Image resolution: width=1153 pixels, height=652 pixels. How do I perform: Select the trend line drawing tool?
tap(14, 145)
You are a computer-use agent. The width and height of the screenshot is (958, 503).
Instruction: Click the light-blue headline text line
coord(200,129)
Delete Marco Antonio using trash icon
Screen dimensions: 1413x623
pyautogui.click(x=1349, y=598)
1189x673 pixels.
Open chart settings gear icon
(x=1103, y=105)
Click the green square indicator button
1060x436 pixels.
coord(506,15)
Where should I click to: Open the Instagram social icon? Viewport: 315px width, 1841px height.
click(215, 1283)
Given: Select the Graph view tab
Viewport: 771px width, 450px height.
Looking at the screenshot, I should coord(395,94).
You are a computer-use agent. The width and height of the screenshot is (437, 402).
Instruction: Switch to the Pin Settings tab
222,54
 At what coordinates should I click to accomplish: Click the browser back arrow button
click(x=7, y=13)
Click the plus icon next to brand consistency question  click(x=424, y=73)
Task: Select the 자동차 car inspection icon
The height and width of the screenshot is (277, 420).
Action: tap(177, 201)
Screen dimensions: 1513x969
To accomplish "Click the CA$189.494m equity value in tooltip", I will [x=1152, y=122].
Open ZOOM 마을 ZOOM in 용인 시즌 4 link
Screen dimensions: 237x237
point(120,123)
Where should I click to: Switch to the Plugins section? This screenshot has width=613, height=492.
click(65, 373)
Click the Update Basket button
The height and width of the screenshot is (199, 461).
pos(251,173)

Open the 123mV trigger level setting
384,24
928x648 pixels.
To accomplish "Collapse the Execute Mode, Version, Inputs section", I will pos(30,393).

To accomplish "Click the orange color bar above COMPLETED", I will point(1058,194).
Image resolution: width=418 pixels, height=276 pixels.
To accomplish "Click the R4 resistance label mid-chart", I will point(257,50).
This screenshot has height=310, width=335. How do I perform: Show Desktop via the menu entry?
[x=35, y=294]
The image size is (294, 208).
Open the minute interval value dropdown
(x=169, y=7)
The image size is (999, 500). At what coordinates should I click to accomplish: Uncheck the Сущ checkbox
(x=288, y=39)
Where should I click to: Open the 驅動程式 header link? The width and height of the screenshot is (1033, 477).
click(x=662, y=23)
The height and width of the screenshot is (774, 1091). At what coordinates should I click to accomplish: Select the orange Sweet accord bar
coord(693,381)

- **WHAT IS BEING ASKED**
Begin with the line containing "The height and width of the screenshot is (774, 1091)." and retype it and each line after it through the end of the records, keeping them exact and including nothing more.

- **RESPONSE BOX**
The height and width of the screenshot is (774, 1091). At what coordinates should I click to accomplish: Select the orange Sweet accord bar
coord(693,381)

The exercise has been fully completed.